Lonely Soulmates

The world, with all its billions of people, can be a lonely place for people whose ideas and attitudes don’t quite fit the norm. Though there must be someone among all those billions who share quirky ideas and attitudes, it’s hard to find them. Sharing those attributes, alone, is not enough to create bonds between people. Similar life experiences, too, contribute to achieving the level of comfort necessary for people to reveal who they are.

Loneliness and isolation are not synonymous; one need not be isolated to be lonely. A person surrounded by generous, caring, wonderful people with whom he shares much is not isolated, but he can be lonely. He can be lonely because those generous, caring, wonderful people may not share his quirky ideas and attitudes. Absent stumbling into others whose personalities and experiences mesh with his own, he creates his own world within the broader canvas of the one people think is real. Even in that individual-specific universe, a fantasy exists that soulmate friends will emerge at any moment.

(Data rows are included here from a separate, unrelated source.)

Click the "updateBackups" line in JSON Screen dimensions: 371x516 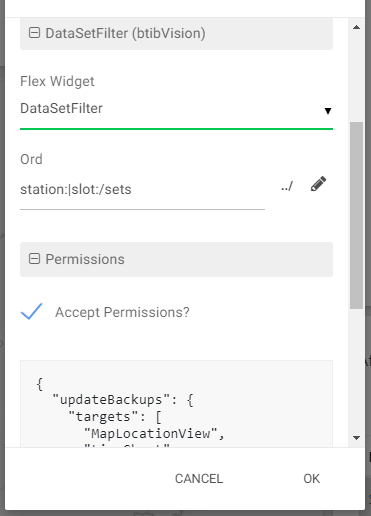click(123, 400)
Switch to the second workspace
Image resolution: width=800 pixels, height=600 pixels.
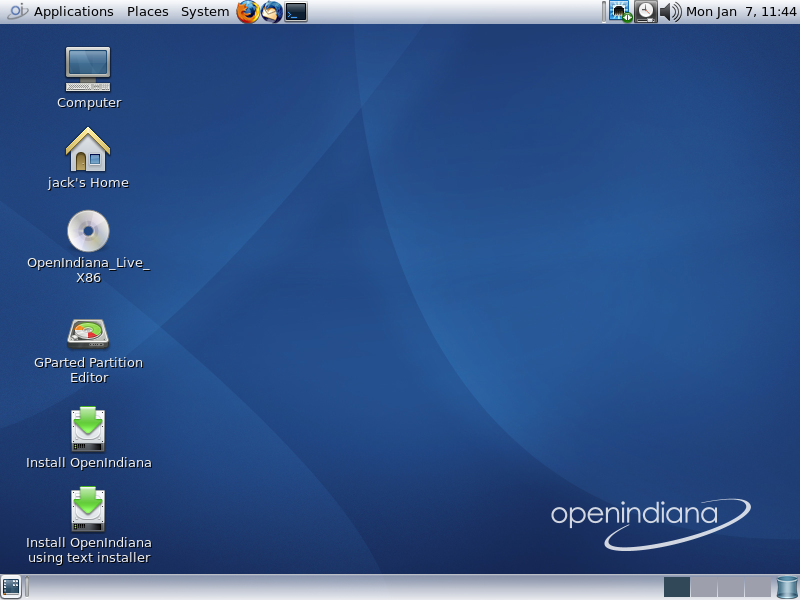click(x=704, y=587)
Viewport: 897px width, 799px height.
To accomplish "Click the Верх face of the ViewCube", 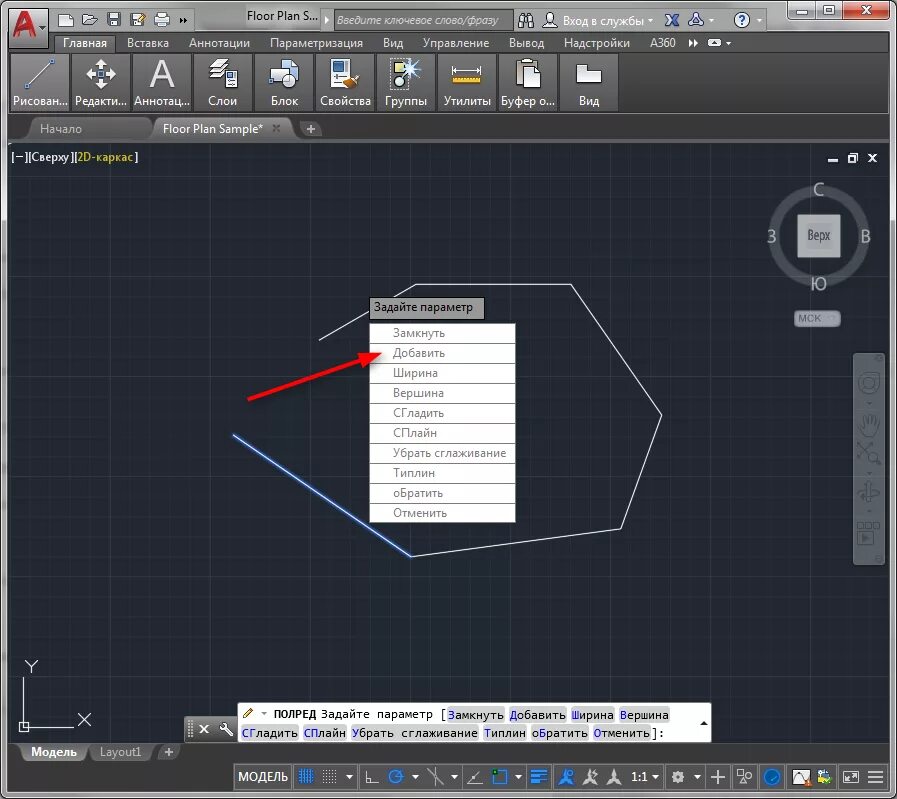I will pos(818,237).
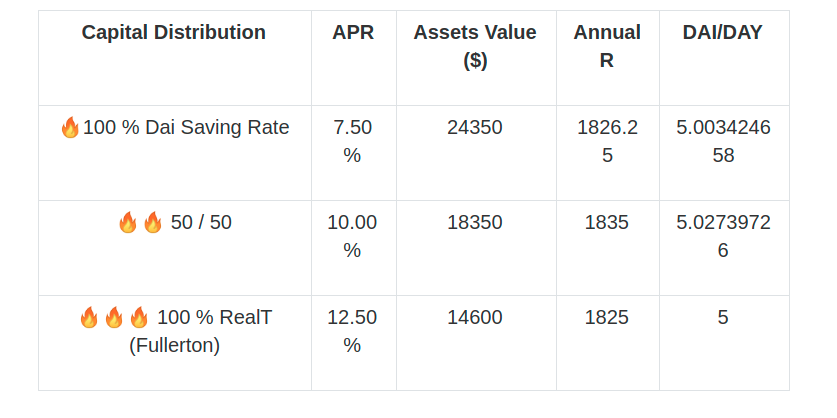Screen dimensions: 837x418
Task: Click the APR column header
Action: click(x=353, y=33)

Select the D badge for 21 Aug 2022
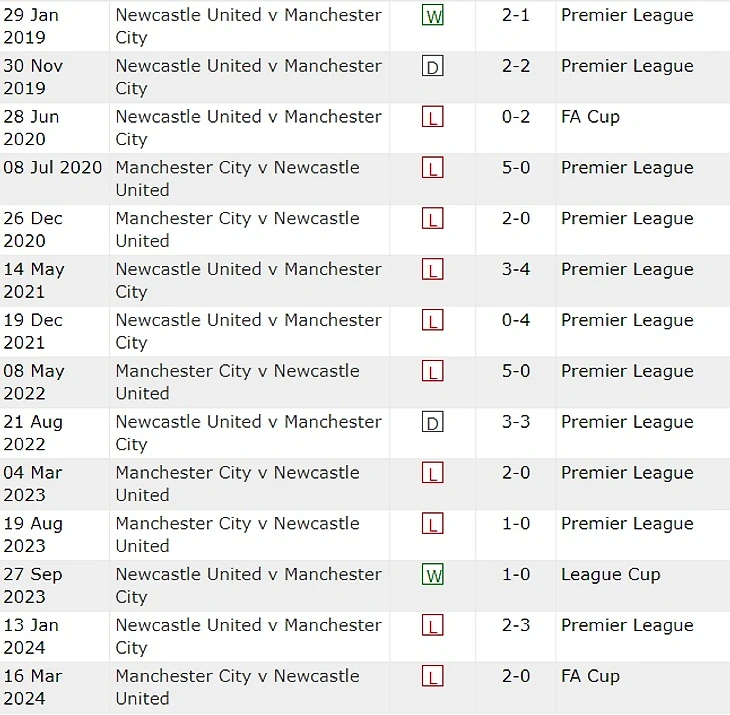click(433, 422)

When I look around me at all the people I encounter on a daily basis in whatever context—grocery store, gas station, art gallery, coffee shop, post office—I wonder if any of them are living with their own fantasies of meeting others who share their quirky ideas and attitudes.  You’d almost have to be in a group therapy session (at least as I imagine group therapy sessions to be) to hear the sorts of things on their minds that could trigger that sense of recognition that, “yes, there’s one like me!”

About John Swinburn

"Love not what you are but what you may become."― Miguel de Cervantes
This entry was posted in Emotion, Friendship, Just Thinking. Bookmark the permalink.

2 Responses to Lonely Soulmates

  1. Juan, you see through my words to my meanings as often as anyone; often, you capture more clearly than I do what I want to say, even when I don’t know exactly what I’m trying to say.

    I’m growing really tired of Facebook. It is pre-teen self-interest and gaudy attempts at shedding emotional maturity in favor of factoids and flavors-of-the-day. I may, soon, abandon it again. It is artificial; it is a plaything with broken wheels.

  2. jserolf says:

    Now maybe you see why one leaves the fold of FB and pokes around in blogs instead: The “high” is greater!

    ‘one need not be isolated to be lonely. A person surrounded by generous, caring, wonderful people with whom he shares much is not isolated, but he can be lonely.”

    What I like about this quote is that it bespeaks love in the fold of loneliness. It acknowledges the attempt to love.